Como o tempo maltrata as pessoas.
Não conservamos a nossa juventude intacta.
Nem bem chegamos aos muitos anos em nós se achegam as enfermidades.
Em muitos mais prematuramente. Em outros no mais tardar dos anos.
Não inventaram ainda uma vacina contra o envelhecer. Por mais que não desejamos a velhice chega.
Com ela ficamos com a vista turva. O andar claudica. O sono encurta. A saúde capenga.
Bem sei que tudo isso faz parte da natureza humana.
Esse mundo não suportaria tanta gente se a vida se eternizasse.
Caso não passássemos ao outro mundo. Embora não saiba se ele existe. O que seria daqueles que nascem? Eles não teriam espaço nesse amontoado de pessoas.
As cidades não comportariam gente se acotovelando pelas ruas.
Os finais de ano não dariam conta de abrigar tantas pessoas entrando e saindo das lojas. A azáfama seria insuportável. Esse ajuntamento se tornara um caos.
Sábio quem fez esse mundo desse jeito. Seria uma desgraça se fosse o revés.
Deveríamos viver o hoje e o agora. Sem pensar no que vem pela frente.
Soberbamente quando a idade nos cavalga os costados.
Marcar encontro para daqui a alguns dias ou meses. Se esse período se alongar para anos. Pra mim é uma temeridade. Não estamos na idade de adiar ou protelar coisas sine die.

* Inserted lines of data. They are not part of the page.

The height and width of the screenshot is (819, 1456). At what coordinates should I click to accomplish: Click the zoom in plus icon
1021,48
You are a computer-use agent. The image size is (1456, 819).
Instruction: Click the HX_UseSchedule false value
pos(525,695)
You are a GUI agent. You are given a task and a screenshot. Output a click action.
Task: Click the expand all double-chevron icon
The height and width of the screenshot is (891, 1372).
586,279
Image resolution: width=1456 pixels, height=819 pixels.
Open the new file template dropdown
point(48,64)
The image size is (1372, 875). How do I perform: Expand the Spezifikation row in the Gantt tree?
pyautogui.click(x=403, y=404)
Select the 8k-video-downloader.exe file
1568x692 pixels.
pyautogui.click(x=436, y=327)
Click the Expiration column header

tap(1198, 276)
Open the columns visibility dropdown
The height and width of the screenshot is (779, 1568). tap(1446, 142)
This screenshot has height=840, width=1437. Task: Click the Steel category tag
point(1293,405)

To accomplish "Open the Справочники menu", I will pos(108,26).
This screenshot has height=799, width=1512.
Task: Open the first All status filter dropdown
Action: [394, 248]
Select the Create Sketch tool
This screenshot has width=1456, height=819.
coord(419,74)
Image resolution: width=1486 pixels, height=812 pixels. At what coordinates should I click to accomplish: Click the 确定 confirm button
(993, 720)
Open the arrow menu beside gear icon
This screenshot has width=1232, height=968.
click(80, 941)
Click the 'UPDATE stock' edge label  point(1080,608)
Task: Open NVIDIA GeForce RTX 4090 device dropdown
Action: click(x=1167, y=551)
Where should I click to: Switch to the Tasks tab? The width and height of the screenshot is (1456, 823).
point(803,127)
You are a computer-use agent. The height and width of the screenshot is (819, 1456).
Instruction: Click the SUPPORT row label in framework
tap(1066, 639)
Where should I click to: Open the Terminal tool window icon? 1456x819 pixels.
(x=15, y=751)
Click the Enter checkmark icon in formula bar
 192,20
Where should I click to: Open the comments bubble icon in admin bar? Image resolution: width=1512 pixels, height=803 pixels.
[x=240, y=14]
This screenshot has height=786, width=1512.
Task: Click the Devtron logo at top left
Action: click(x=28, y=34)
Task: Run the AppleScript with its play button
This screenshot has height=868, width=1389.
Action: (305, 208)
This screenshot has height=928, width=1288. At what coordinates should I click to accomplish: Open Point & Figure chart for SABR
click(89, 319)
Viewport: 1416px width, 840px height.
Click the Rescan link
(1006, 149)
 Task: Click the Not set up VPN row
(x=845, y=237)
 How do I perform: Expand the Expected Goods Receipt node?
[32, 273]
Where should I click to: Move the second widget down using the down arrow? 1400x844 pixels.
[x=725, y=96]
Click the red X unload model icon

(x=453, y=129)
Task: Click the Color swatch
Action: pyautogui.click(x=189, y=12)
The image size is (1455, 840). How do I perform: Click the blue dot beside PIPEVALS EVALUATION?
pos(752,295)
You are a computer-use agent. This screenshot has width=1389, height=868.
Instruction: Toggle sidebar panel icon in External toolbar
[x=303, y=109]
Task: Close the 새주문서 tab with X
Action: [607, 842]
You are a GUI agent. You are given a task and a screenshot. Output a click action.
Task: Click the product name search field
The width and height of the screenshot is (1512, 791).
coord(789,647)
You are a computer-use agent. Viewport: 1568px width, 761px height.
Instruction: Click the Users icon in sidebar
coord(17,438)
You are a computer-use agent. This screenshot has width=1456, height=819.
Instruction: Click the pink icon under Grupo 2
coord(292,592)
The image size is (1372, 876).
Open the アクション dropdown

Devemos fazer hoje, agorinha mesmo. Tudo aquilo que nos passa pela veneta.
Se porventura de uma desventura deixarmos pra depois a viagem há tempos programada. Pode ser que nossa saúde não permita. Nosso caminhar se torne objeto da piedade de alguém. Que, ao nos olhar na fila de embarque, diga em voz baixa: “olha aquele casal de idosos. Não sei pra onde eles vão. Melhor ficar em casa do que se aventurarem numa viagem que talvez seja a última que farão”.
Estamos prestes a viajar para um lugar desconhecido. De onde não se volta.
Essa verdade não me causa revolta. Nem me constrange.
Nesse final de semana que se avizinha. Precisamente no sábado. Coincidentemente data do meu cumpleanos. Celebramos cinquenta anos de formatura.
Éramos cento e sessenta médicos diplomados na faculdade de medicina da Universidade Federal das Minas Gerais.
Saudades daqueles que não mais estão aqui.
Marcamos encontro para essa sexta feira na aprazível cidade recheada de história de nome Tiradentes.
Vai ser um encontro memorável. Colegas que não se vêem há muitos anos se reencontrarão.
Somos jubilandos. Setentões ainda em atividade. Muitos enfrentam estoicamente enfermidades. Outros exercem a medicina em outra esfera. Grande parte de nós já nos aposentamos.
Não sei se estaremos aqui de agora a outros anos.
Já vivemos o bastante? Não o suficiente desde que a saúde não nos abandone.
Alguns colegas estão com a saúde debilitada.
E se me perguntarem pra quando será nosso próximo encontro digo: “que seja na maior brevidade possível. Se tardarmos muito pode não haver uma próxima vez”.